**TASK GOAL:** Extract each line of the records below that contains the word "scrollbar".

(Stored data entries)
******

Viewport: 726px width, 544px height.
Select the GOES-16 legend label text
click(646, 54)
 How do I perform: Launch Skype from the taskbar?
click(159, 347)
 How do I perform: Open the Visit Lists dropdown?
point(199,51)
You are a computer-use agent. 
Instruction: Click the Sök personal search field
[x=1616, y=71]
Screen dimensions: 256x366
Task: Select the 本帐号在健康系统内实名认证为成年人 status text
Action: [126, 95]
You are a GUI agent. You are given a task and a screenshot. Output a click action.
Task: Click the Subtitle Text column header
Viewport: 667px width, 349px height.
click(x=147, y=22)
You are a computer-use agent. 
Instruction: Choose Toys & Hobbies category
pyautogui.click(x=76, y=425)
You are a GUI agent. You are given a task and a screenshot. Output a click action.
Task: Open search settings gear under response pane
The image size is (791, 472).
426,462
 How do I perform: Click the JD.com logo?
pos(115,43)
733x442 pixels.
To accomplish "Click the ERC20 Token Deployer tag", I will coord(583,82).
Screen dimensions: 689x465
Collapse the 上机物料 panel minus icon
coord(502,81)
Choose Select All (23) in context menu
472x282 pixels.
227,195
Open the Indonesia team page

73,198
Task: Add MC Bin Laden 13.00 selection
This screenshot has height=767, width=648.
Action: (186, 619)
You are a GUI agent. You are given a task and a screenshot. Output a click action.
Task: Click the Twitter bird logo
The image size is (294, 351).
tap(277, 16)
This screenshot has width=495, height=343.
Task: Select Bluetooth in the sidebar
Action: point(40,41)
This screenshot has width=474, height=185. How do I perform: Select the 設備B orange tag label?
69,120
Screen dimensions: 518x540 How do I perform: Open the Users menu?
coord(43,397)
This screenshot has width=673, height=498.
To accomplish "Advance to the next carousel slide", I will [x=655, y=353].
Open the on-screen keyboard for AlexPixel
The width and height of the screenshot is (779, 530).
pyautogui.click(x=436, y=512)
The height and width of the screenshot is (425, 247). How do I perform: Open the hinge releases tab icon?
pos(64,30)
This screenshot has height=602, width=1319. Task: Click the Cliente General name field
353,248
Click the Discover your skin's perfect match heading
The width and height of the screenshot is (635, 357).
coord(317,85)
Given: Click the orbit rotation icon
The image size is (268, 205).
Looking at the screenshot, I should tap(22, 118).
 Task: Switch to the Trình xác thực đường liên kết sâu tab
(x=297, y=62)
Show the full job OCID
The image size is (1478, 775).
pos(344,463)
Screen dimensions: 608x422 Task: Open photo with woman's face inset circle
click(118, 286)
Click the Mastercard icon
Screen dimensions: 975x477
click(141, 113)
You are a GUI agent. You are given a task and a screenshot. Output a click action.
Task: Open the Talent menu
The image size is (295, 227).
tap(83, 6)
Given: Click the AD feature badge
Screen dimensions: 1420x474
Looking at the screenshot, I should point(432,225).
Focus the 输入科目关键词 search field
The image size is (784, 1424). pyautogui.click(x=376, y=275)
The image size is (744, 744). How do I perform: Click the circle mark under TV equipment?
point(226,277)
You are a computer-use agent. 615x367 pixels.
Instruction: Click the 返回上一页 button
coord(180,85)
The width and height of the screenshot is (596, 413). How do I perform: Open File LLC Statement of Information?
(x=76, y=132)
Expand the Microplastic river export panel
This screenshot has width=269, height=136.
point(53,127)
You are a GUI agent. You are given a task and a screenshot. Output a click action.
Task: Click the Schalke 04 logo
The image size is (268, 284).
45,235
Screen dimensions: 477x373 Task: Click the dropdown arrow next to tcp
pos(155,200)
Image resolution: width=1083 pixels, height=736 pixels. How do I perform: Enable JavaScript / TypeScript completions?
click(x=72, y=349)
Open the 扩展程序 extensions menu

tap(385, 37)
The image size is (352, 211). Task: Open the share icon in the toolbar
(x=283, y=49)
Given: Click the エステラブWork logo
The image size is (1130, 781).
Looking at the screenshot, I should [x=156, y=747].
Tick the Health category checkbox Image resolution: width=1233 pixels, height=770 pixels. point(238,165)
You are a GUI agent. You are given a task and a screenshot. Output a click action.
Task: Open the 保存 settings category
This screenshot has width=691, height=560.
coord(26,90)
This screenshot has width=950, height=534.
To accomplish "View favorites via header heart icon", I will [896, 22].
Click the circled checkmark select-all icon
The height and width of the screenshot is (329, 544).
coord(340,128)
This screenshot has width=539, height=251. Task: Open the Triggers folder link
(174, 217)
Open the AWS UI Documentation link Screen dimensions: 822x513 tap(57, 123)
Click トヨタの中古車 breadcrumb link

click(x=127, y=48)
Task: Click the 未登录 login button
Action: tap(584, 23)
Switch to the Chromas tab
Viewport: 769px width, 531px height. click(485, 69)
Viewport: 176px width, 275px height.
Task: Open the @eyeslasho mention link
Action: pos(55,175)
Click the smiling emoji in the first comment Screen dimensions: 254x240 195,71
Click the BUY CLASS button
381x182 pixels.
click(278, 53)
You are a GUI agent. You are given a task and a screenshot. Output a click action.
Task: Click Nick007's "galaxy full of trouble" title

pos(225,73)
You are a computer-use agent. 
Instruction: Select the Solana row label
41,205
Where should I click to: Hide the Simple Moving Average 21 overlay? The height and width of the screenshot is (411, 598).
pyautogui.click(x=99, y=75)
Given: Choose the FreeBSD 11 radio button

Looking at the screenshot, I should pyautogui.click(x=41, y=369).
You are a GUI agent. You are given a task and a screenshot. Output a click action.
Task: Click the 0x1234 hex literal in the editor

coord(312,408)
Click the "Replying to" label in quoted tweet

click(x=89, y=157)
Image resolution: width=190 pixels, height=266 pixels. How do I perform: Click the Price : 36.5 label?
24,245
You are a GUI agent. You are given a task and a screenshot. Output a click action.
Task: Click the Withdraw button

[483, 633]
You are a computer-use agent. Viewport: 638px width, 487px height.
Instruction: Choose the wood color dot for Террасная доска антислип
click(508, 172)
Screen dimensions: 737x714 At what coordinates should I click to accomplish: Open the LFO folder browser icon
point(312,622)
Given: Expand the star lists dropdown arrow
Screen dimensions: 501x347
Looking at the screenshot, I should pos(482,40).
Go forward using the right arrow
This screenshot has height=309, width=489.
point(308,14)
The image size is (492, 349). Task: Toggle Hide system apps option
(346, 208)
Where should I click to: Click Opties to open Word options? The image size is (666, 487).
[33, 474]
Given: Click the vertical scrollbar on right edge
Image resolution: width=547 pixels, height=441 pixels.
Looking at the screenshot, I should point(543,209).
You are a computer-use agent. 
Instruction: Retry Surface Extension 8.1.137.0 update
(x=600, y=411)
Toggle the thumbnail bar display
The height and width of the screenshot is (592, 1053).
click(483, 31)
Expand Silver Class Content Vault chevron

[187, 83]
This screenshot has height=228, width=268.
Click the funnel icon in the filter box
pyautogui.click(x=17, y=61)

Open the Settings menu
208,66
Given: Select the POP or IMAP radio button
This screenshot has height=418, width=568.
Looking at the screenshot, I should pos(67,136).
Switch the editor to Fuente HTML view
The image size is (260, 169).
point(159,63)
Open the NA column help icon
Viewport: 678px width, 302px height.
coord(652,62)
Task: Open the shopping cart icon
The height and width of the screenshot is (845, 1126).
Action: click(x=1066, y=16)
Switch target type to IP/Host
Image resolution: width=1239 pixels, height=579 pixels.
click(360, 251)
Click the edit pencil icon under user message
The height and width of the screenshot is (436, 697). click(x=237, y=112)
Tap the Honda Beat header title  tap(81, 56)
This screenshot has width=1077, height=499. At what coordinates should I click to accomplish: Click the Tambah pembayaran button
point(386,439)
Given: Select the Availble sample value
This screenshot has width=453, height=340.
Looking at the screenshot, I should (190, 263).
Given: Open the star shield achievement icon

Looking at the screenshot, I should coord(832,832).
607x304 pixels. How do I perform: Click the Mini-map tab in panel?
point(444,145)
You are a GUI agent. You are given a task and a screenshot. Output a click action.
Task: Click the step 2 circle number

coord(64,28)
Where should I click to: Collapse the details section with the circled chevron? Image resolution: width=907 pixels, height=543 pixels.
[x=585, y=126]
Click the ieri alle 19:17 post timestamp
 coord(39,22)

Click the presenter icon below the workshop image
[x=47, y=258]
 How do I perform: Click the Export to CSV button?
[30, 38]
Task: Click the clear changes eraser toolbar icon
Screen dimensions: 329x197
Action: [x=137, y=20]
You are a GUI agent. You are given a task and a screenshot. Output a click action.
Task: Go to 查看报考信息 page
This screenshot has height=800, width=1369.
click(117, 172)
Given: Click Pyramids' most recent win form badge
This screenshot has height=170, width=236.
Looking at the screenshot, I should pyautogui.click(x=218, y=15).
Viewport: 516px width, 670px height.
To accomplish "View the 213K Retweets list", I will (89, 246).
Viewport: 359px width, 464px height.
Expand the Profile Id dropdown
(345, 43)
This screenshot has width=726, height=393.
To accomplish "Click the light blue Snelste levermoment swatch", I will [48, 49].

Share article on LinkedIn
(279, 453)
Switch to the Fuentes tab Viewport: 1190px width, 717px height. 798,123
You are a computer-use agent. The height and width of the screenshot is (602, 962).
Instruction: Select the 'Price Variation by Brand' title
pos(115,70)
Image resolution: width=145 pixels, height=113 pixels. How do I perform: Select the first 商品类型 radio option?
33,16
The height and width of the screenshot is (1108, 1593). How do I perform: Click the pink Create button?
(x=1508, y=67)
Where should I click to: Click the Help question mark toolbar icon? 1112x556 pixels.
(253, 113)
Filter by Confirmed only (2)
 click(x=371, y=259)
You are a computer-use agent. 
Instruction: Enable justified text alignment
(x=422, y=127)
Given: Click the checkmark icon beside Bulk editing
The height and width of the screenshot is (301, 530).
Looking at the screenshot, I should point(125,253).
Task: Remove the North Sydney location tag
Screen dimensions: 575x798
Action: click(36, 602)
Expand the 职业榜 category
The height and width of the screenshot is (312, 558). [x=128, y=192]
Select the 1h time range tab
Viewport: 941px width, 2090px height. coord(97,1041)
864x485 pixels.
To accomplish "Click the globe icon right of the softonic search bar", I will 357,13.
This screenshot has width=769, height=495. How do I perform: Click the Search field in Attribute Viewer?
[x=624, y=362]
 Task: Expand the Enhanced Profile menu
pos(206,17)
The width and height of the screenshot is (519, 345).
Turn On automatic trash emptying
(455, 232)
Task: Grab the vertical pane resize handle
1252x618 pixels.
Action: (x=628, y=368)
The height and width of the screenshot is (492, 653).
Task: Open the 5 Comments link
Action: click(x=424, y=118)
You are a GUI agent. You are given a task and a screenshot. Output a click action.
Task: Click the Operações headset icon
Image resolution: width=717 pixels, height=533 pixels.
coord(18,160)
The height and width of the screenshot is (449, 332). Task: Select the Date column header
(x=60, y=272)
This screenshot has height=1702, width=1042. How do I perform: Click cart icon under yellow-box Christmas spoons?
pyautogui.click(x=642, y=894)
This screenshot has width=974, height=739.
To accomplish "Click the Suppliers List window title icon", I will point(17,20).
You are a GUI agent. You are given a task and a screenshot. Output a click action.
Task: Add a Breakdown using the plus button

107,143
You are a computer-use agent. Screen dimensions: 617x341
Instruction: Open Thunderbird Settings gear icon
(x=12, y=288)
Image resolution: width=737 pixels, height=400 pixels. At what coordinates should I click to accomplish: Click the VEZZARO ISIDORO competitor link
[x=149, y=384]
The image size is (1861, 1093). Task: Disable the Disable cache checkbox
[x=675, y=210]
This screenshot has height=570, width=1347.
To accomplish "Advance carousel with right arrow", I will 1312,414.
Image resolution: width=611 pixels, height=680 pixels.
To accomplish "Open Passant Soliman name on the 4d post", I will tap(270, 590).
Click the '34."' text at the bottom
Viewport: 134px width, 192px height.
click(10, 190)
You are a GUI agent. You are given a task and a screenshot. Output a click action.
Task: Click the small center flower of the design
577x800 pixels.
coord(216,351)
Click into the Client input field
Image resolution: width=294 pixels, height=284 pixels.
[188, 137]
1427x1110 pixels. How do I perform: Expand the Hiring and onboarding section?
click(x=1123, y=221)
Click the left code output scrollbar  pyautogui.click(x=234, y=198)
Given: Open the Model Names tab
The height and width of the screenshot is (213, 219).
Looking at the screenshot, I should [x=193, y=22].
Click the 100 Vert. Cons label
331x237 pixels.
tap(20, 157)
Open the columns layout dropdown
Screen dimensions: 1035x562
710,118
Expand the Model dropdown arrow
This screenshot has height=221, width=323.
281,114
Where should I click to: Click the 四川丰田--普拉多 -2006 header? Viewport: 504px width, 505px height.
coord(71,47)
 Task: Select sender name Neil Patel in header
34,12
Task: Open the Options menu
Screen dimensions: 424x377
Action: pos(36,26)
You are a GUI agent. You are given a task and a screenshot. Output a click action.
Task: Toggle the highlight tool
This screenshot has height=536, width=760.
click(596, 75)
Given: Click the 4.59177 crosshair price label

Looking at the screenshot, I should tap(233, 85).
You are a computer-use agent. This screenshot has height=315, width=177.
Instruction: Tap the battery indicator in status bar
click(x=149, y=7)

******

**TASK OUTPUT:**
Given: Click the vertical scrollbar on right edge
Click the left code output scrollbar  pyautogui.click(x=234, y=198)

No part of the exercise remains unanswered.